* Do this: Report each line of the records below that contains the word "Viewport", with case counting.
— begin Given records —
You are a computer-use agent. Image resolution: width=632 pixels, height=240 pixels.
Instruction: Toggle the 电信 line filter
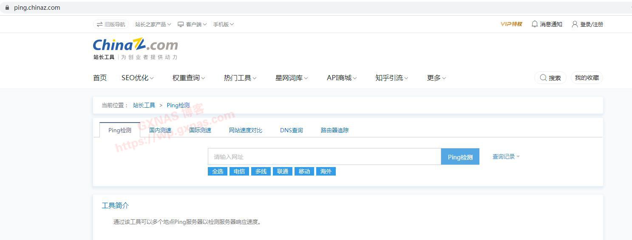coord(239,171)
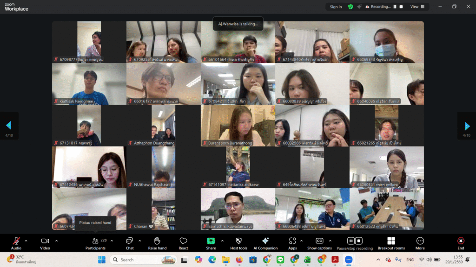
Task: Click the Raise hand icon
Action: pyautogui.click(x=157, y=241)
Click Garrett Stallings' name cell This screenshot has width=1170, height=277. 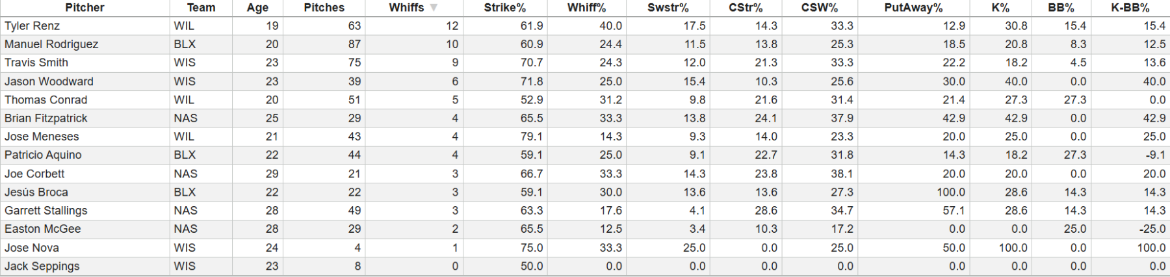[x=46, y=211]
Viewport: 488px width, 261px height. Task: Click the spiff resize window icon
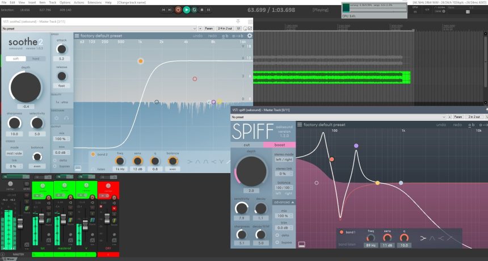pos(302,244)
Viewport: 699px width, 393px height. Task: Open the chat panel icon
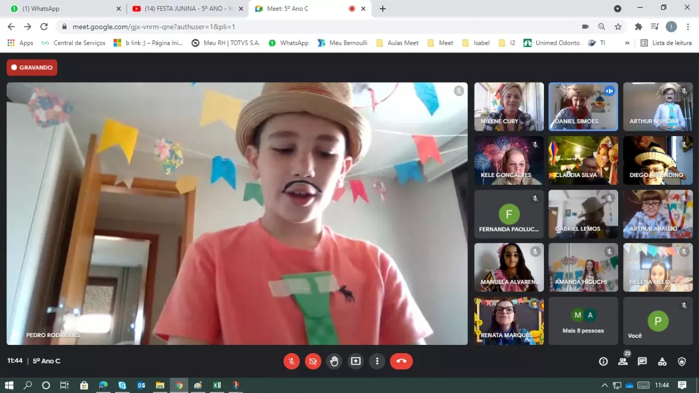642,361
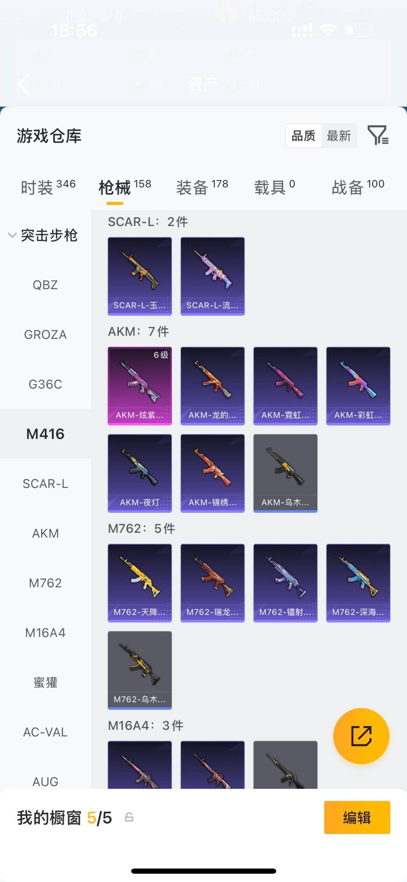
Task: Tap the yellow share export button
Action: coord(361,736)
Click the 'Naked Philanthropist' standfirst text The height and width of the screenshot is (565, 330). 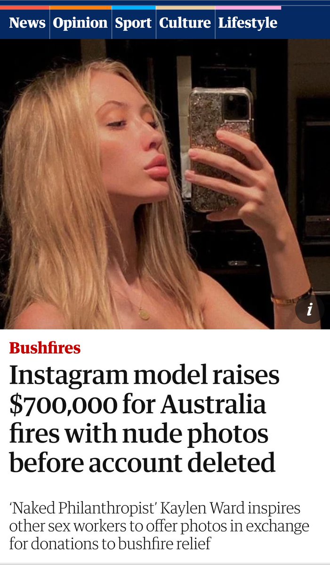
— end Given records —
* Solution for this exercise:
Viewport: 488px width, 261px height. Task: Click the spiff resize window icon
Viewport: 699px width, 393px height. Task: Open the chat panel icon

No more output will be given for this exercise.